Table 11 Results of confirmation experiments tested for four optimization methods

4 Conclusions

In AWJM , machining parts to precise dimensional accuracy and surface finish is well established. Surface finish determines the functional performance characteristics of the machined parts, wherein its counterpart must not affect the productivity (i.e. MRR , and PT). Multi-objective optimization for the conflicting nature of outputs (i.e. minimize SR and PT, and maximize: MRR) are optimized for PCMs using AWJM process and the following conclusions can be drawn:

  1. 1.

    Taguchi robust design applied to conduct minimum practical experiments and collected the experimental input-output data. S/N ratio values are computed for the desired higher-the-better quality characteristics for MRR, and lower-the-better performance characteristics for SR and PT. Taguchi method collect output data and analyze the factors effects for each output separately, thus failed to optimize multiple outputs simultaneously.

  2. 2.

    Multiple outputs generate many solutions and are dependent on the nature of importance given to the response.
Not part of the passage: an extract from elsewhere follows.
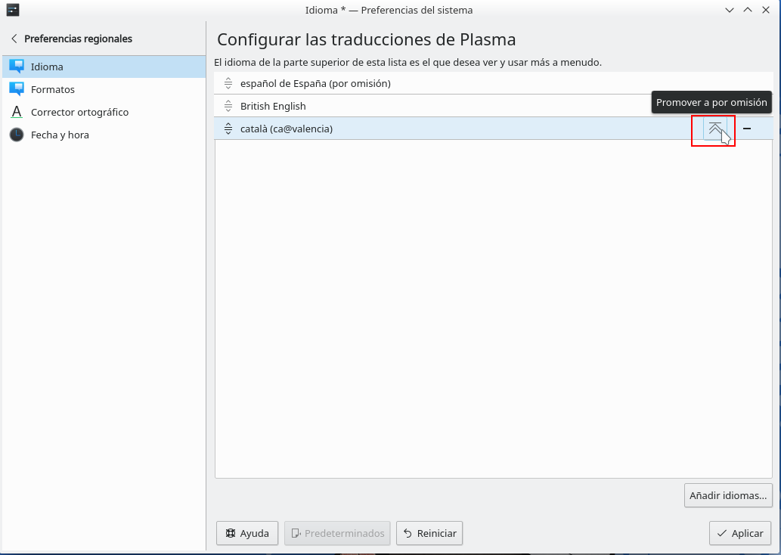Image resolution: width=781 pixels, height=555 pixels.
Task: Click drag handle beside español de España
Action: pos(228,83)
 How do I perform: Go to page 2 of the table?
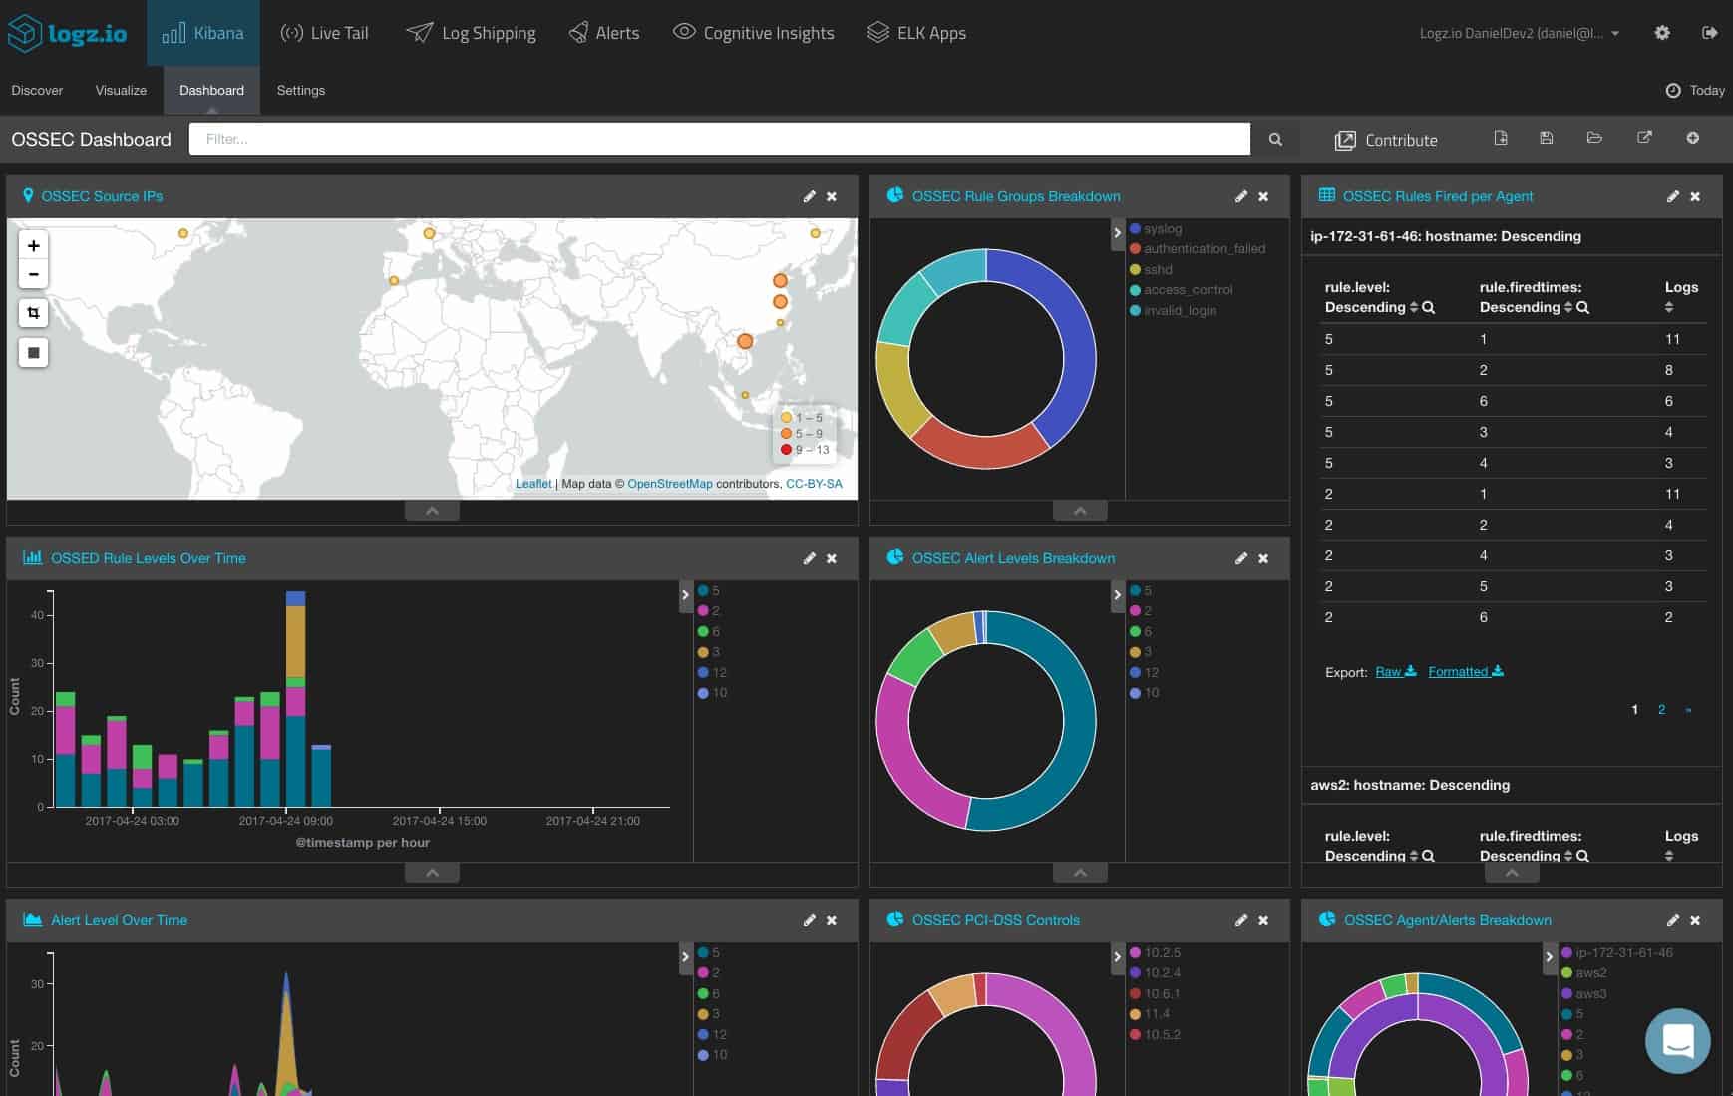coord(1661,710)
Traditional practices (engineers or experts or customer advice) may yield the best output for one output, with the compromising solutions for the other. Statistical multi-variate analysis based principal component analysis tool is used to determine the weight fractions based on the collected output data. PCA determined weight fractions for MRR , PT and SR values are found equal to 0.4942, 0.4583 and 0.0475, respectively. Note that, summation of all the weights correspond to the outputs must be maintained equal to one.

  3. 3.

    MOORA , TOPSIS and GRA require assigning weight fractions when performing multi-objective optimization. Thereby, PCA supply the determined weights to solve the said task. Note that, PCA-MOORA, PCA-TOPSIS, and PCA-GRA use different procedural steps to perform optimization. However, the recommended optimal levels (A3B3C1D1E2) remain identical with slight change in ranking of factors.

  4. 4.

    DEAR method procedural steps itself estimate the weight fractions for each output at their respective experimental trials. Thus, the recommended optimal levels (A3B3C2D1E2) and ranking of factors based on importance are different from those obtained from PCA-TOPSIS, PCA-MOORA, and PCA-GRA.

  5. 5.

    The confirmation experiments are conducted for the optimal levels suggested by all four methods. DEAR method outperformed other three models (PCA-GRA, PCA-TOPSIS and PCA-MOORA) in terms of yielding higher material removal rate with low process time and surface roughness . Abrasive grain size followed by nozzle speed, stand-off distance, working pressure and abrasive mass flow rate are the factors listed according to their importance in enhancing the multiple performance characteristics. Note that, DEAR method produced 26.18% improvement in MRR , 17.83% for PT and 6.83% for SR compared to other three (i.e. PCA-based models) models. This occurs due to each model possesses its own advantages and limitations with acceptable degree of errors in estimating values. Further, combining two such models do increase the computational complexity and time consuming. Therefore, DEAR method is a suitable tool which not only improves the product quality , but also provides solutions without much computation complexity and time. This could help any practice or novice engineer to apply tools for solving practical problems. Noteworthy, DEAR method can only optimize the conflicting nature of outputs is the only major limitation.